## Stacked Bar Chart: Rating Distribution by Model
### Overview
The image is a stacked bar chart showing the distribution of ratings for various language models. The x-axis represents different models, and the y-axis represents the proportion of each rating (0-4) assigned to each model. The chart is titled "Rating Distribution by Model" and specifies the evaluator as "gpt-4o-2024-08-06".
### Components/Axes
* **Title:** Rating Distribution by Model
* **Subtitle:** Evaluator: gpt-4o-2024-08-06
* **X-axis:** Language Models (categorical)
* Llama-3.1-70B-Instruct
* Llama-3.1-8B-Instruct
* Llama-3.2-1B-Instruct
* Llama-3.2-3B-Instruct
* Mistral-7B-Instruct-v0.1
* Mixtral-8x22B-Instruct-v0.1
* Mixtral-8x7B-Instruct-v0.1
* Qwen2.5-0.5B-Instruct
* Qwen2.5-3B-Instruct
* Qwen2.5-32B-Instruct
* Qwen2.5-72B-Instruct
* Qwen2.5-7B-Instruct
* claude-3-haiku-20240307
* claude-3-sonnet-20240229
* gpt-4o-2024-05-13
* gpt-4o-mini-2024-07-18
* **Y-axis:** Proportion (numerical), ranging from 0.0 to 1.0 in increments of 0.2.

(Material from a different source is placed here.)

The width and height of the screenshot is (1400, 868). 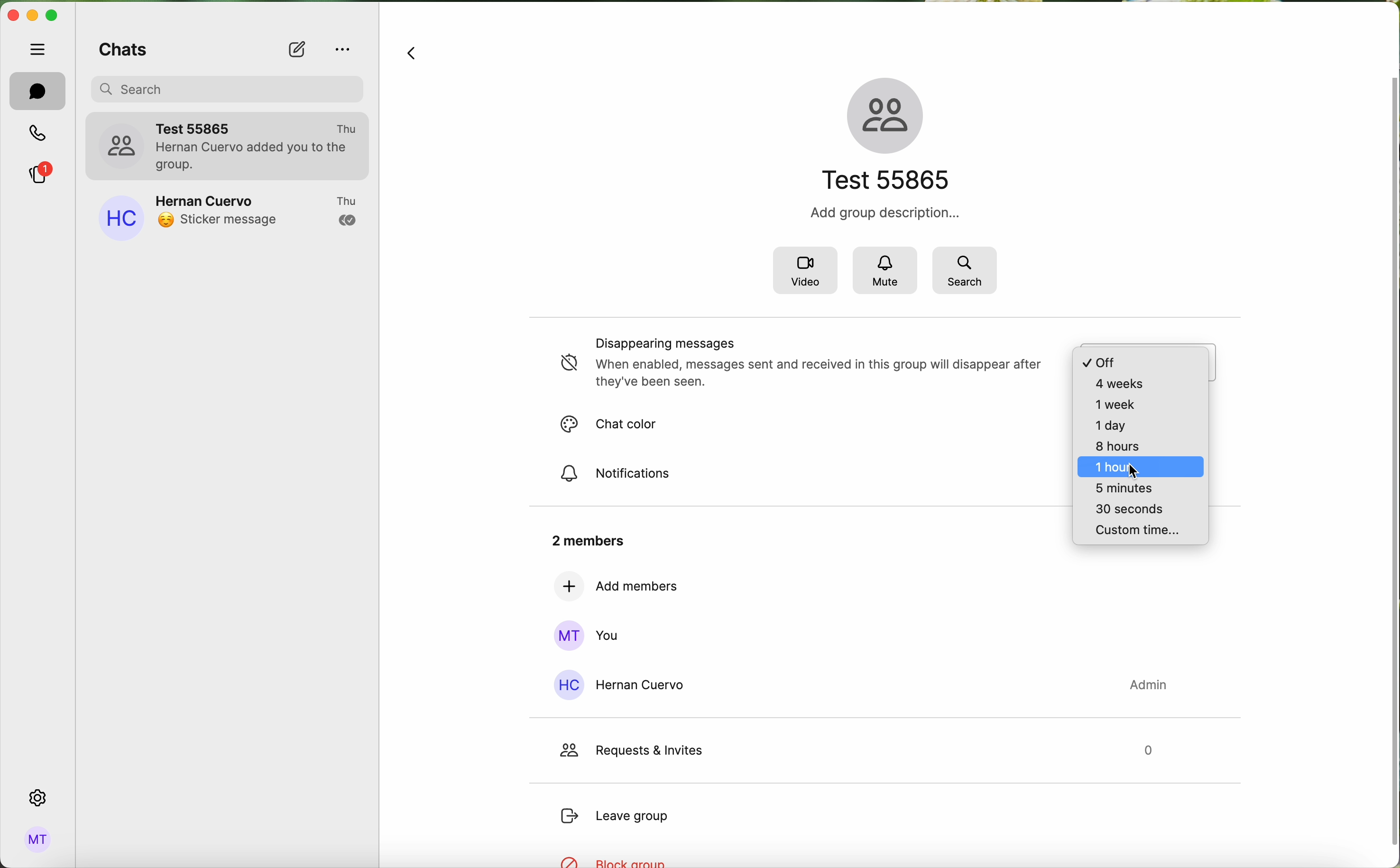 What do you see at coordinates (228, 144) in the screenshot?
I see `test 55865 group` at bounding box center [228, 144].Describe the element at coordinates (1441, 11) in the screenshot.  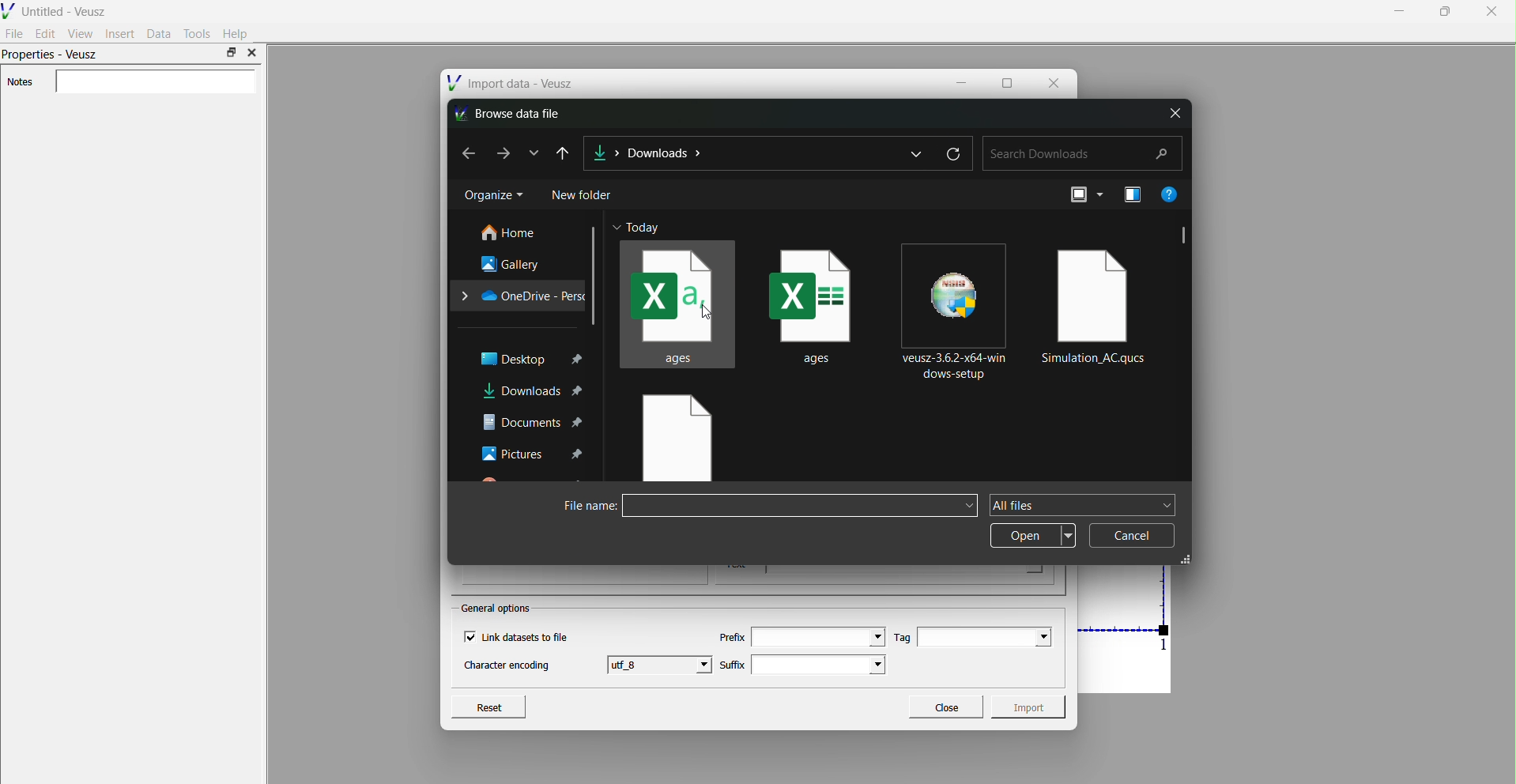
I see `maximise` at that location.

* **Legend:** Located on the top-right of the chart.
* Blue: Rating 0
* Green: Rating 1
* Red: Rating 2
* Purple: Rating 3
* Tan/Beige: Rating 4
### Detailed Analysis
The chart presents a stacked bar for each language model, where the height of each colored segment represents the proportion of ratings for that category.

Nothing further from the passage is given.